--- START TASK INPUTS ---

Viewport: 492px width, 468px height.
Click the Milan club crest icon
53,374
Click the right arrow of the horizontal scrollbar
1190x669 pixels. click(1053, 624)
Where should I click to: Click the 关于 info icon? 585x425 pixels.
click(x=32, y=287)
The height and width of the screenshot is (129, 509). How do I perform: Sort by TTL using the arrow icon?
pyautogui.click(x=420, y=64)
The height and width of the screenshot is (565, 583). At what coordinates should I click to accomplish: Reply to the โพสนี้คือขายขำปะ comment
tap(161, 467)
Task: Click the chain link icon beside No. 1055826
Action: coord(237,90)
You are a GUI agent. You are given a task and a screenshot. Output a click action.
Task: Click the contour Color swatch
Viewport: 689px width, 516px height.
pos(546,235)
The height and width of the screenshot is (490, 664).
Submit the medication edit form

--- END TASK INPUTS ---
--- START TASK INPUTS ---

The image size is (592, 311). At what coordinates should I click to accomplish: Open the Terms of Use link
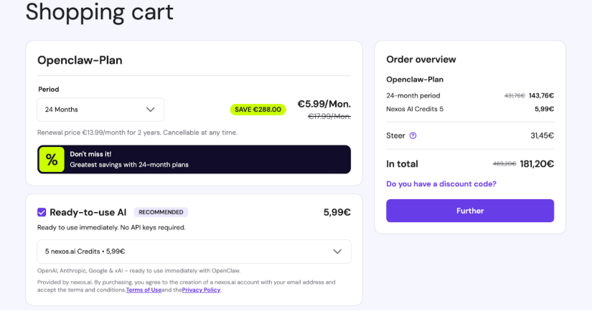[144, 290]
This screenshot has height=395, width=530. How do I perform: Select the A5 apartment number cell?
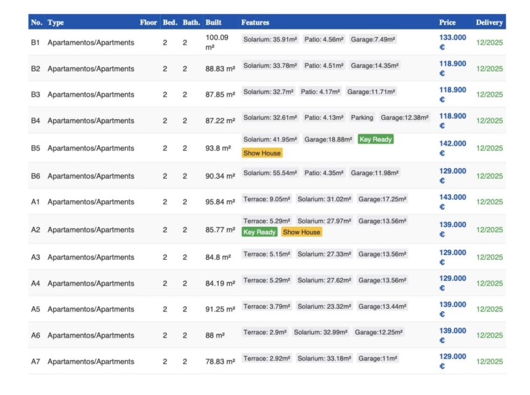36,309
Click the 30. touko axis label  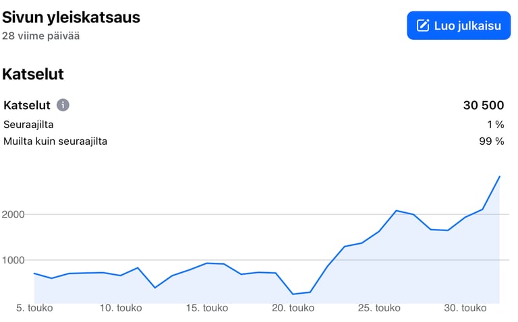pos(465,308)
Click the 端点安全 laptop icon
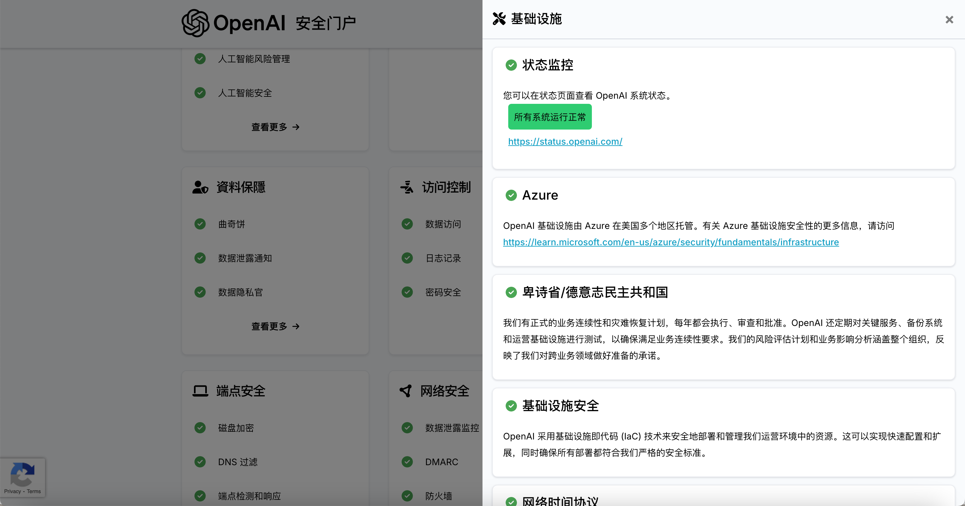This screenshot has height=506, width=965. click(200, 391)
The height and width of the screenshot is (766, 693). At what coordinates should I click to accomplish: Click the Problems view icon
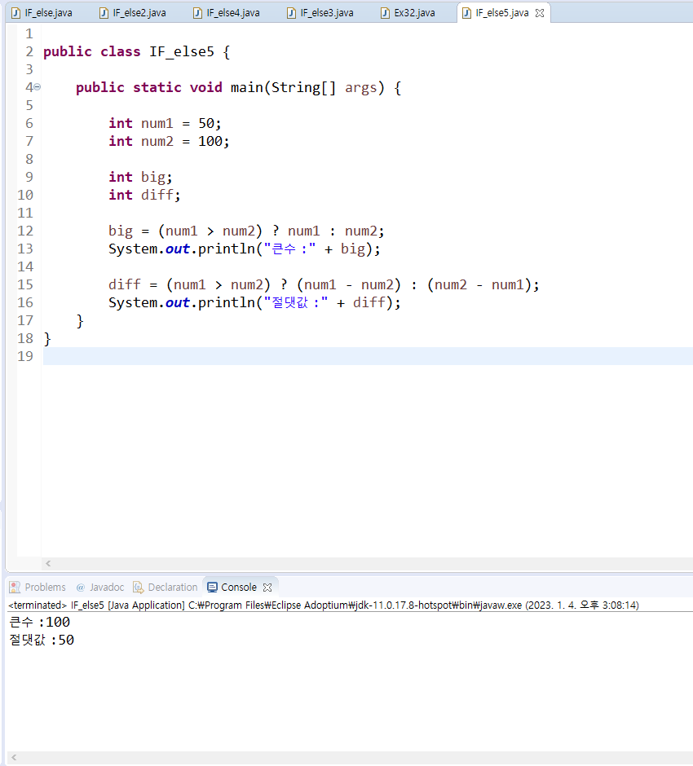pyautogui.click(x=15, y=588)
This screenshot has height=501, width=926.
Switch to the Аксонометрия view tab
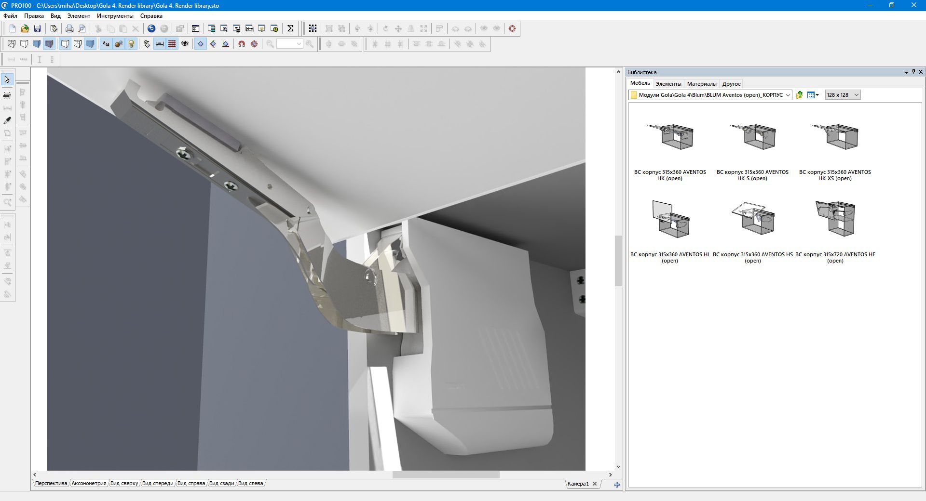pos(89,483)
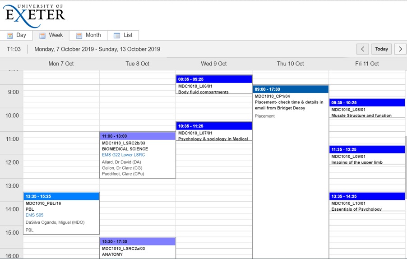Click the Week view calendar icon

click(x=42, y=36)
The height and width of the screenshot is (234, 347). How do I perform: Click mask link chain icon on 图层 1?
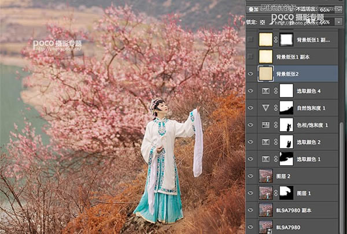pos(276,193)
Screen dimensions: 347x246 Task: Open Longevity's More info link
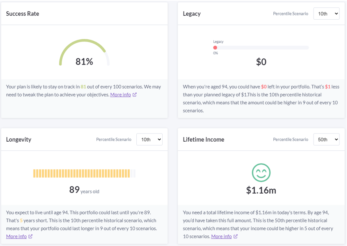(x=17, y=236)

--- END TASK INPUTS ---

Scale the coordinates in the answers by 0.35, rounding to whole numbers with halves rounded up, and write out again all of the material from the line containing "You are a GUI" down to the line containing "Submit the medication edit form", both of those lines included. Keep every other line in that span unchanged.

You are a GUI agent. You are given a task and a screenshot. Output a click action.
Task: Click the contour Color swatch
Viewport: 689px width, 516px height.
pos(191,82)
The height and width of the screenshot is (490, 664).
Submit the medication edit form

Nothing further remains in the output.